Стриж скривил недоверчивую мину.
— А кровавый след потянулся за Астафьевым позже, — продолжал майор Галкин. — После тех событий он очнулся в плену. Пакистанские контрабандисты уже успели продать его душманам. Капитан неплохо говорил по-афгански и, конечно, без особого труда понимал их разговоры. Духи часто пересказывали истории, которые им поведали пакистанцы. И истории эти были одна страшнее другой. Они не знали, что русский спецназовец их понимает. А потому и не скрывали своих эмоций. С их слов, капитана нашли крестьяне. На нем покоилось тело обнаженной женщины. Все в пулевых ранениях. Вытащили они с поля и остальные трупы. Сообщать властям никто и не подумал. Сдавать свою маковую плантацию они не собирались. А потому изуродованные трупы просто свалили в кучу и сожгли. Видимо, та же участь ожидала и капитана Астафьева, если бы местные ребятишки не заметили, что он еще дышит.
— Стало быть, все это рассказал сам Астафьев? — задал вопрос Журавлев. — Так ведь он, наверное, и придумать все это мог. Ведь доказательств нет. Все ж сожгли.
— В том-то и дело, что не все, — отозвался майор. — Уже позже обнаружились останки друга Астафьева — Рустама. Их принадлежность подтвердила экспертиза.
— Что же потом?
— В плену капитан Астафьев впервые и почувствовал, что с ним происходит что-то неладное. Мало того, что страшные раны на его груди долго не заживали, так еще и стал он периодически сознание терять. А когда в себя приходил, то замечал, что духи на него иначе смотреть стали. Со страхом… Нам не известно, как он из плена бежал. Этого Астафьев так и не рассказал. Но, видимо, охранники стали его первыми жертвами.

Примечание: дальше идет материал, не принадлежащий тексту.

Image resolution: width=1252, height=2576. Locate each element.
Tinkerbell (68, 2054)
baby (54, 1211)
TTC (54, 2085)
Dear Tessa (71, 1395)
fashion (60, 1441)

Галкин снова остановился. Молчали и мы. Командир смотрел завороженным взглядом в огонь костра. Кто знает, что мерещилось ему в эти минуты в таинственной пляске языков пламени. Прошло минут пять, и он, как ни в чем не бывало, продолжал:
— Астафьева долго мытарили комитетчики и военная прокуратура, почему-то решив, что он сам сдался в плен. Это был страшный удар по самолюбию капитана. Именно тогда он и возненавидел людей. Видимо, потому, что сам уже перестал быть человеком. А потом потянулась череда необъяснимых смертельных случаев в различных воинских подразделениях ТуркВО. Но всегда там, где все с меньшими успехами проходила служба сначала капитана Астафьева, а затем и… Как вам известно, к нам он прибыл уже просто лейтенантом. В мае восемьдесят седьмого в Москве обнаружили до неузнаваемости изувеченный труп мужчины. Однако это произошло в преддверии праздников, и информацию о страшной находке скрыли. Лишь совсем недавно стало известно, что в то время в Москве проводил свой отпуск и Астафьев. А потом была Западная группа советских войск в Германии. Там произошло сразу два убийства, а почерк один и тот же. И опять Астафьев. Только после Германии его след ненадолго затерялся. Предполагаю, что он все время находился под специальным наблюдением в какой-нибудь военной клинике.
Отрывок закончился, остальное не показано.